▶ _Saved data entries_:
====
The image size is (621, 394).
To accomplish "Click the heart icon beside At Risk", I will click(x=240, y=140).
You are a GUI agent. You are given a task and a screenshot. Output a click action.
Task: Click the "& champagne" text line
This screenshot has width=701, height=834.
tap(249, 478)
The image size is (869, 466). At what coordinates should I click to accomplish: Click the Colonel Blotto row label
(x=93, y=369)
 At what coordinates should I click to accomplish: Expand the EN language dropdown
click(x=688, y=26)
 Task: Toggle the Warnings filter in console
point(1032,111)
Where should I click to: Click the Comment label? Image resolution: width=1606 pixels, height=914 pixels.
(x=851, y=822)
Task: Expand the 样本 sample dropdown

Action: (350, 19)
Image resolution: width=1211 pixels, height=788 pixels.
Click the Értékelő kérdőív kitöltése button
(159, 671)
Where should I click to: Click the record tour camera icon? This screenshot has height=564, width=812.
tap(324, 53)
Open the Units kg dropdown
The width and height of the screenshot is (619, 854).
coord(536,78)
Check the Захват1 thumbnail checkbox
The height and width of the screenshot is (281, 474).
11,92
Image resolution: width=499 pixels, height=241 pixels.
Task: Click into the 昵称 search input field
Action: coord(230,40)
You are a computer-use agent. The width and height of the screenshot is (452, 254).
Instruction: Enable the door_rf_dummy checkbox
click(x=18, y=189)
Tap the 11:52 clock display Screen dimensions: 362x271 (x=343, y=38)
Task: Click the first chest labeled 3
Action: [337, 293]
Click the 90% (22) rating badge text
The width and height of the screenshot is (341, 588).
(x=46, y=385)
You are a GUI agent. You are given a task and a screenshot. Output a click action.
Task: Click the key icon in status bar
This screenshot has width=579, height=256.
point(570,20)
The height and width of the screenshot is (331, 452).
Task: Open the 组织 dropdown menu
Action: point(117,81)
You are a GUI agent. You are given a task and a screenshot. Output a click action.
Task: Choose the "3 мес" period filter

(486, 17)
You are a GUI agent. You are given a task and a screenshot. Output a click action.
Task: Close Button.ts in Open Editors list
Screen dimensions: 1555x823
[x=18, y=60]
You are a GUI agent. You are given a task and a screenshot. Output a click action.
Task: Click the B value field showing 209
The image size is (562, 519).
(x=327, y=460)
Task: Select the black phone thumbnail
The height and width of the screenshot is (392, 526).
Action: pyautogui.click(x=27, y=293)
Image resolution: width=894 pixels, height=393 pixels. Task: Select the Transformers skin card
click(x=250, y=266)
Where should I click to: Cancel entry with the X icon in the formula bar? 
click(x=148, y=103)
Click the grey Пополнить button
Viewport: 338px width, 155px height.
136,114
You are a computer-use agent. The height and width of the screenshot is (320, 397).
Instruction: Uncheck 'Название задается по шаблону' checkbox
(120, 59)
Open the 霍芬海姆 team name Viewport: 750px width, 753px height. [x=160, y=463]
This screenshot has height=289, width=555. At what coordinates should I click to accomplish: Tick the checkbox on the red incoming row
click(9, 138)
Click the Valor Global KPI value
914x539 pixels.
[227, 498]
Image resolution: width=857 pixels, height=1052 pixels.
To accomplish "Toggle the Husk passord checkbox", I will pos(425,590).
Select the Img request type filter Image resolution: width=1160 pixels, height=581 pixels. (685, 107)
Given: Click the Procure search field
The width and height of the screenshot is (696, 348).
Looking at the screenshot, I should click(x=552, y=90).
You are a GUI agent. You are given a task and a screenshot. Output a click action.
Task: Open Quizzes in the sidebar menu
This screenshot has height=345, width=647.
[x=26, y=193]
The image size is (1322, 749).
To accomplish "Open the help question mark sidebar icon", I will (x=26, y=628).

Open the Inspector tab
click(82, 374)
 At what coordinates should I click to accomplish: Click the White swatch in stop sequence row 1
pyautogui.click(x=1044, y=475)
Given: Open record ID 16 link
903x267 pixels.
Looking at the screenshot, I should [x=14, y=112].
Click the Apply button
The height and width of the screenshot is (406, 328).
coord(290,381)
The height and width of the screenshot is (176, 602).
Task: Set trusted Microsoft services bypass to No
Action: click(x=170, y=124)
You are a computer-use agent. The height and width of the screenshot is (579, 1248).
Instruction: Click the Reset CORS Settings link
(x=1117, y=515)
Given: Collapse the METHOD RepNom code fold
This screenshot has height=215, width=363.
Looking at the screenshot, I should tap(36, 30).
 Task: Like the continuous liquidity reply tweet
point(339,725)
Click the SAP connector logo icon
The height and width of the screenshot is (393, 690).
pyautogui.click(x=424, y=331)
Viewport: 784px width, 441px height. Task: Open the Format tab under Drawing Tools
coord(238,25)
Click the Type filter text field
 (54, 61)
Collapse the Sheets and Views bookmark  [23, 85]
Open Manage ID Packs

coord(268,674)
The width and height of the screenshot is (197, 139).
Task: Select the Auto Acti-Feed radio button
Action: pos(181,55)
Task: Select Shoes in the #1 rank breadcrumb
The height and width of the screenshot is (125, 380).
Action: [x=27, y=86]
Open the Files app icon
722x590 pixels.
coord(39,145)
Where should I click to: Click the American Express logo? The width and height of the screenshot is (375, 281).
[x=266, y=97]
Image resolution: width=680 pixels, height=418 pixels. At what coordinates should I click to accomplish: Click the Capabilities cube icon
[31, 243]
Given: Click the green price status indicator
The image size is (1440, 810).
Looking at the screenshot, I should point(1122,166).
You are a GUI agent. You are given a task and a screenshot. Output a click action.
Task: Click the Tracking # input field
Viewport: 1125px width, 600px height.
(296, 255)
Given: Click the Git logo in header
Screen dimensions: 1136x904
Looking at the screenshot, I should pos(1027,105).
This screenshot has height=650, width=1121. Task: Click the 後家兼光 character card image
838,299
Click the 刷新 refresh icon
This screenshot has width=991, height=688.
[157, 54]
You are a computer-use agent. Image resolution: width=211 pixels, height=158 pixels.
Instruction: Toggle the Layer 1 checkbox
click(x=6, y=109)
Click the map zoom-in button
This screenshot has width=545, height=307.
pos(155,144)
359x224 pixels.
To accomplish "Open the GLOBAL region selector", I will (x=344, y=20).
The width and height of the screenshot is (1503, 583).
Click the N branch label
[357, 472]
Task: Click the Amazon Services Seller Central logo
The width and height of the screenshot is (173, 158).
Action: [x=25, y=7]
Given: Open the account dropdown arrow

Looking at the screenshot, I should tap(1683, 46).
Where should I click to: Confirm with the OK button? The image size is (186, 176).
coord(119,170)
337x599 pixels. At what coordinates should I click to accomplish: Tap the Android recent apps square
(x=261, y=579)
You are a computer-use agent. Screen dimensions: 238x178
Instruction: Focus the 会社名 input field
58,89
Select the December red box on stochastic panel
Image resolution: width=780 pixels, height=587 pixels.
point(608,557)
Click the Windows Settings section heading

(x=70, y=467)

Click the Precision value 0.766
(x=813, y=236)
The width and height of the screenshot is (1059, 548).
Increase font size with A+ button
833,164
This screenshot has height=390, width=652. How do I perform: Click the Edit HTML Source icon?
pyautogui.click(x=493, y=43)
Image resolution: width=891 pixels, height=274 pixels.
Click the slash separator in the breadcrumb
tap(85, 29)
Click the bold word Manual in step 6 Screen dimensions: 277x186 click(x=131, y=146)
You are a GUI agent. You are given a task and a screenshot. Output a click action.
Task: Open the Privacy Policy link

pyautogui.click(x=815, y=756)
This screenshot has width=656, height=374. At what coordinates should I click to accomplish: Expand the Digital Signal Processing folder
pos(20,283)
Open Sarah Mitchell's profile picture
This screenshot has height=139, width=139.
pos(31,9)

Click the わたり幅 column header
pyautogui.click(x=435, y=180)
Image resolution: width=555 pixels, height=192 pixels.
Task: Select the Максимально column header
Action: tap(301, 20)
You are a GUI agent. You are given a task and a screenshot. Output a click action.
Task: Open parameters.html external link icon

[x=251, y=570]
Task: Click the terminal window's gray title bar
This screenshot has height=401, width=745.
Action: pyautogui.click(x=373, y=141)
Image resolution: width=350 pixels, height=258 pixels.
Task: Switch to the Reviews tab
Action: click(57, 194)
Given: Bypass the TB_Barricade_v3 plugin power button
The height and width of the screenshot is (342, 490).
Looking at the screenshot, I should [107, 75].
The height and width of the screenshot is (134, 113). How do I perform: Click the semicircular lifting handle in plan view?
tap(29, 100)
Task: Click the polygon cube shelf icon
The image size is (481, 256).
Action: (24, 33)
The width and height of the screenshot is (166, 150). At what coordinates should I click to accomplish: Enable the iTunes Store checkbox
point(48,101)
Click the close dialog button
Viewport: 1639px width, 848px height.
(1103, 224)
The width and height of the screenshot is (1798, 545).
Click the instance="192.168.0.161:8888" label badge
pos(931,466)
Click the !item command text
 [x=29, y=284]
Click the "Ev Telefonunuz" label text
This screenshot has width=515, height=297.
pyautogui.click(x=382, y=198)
====
▶ _What you need to do_: From the data above, output only the lines between the line containing "Screen dimensions: 1555x823" and the line containing "Task: Select the black phone thumbnail", inclusive, exactly as written.

▶ _Exercise response_:
Screen dimensions: 1555x823
[x=18, y=60]
You are a GUI agent. You are given a task and a screenshot. Output a click action.
Task: Click the B value field showing 209
The image size is (562, 519).
(x=327, y=460)
Task: Select the black phone thumbnail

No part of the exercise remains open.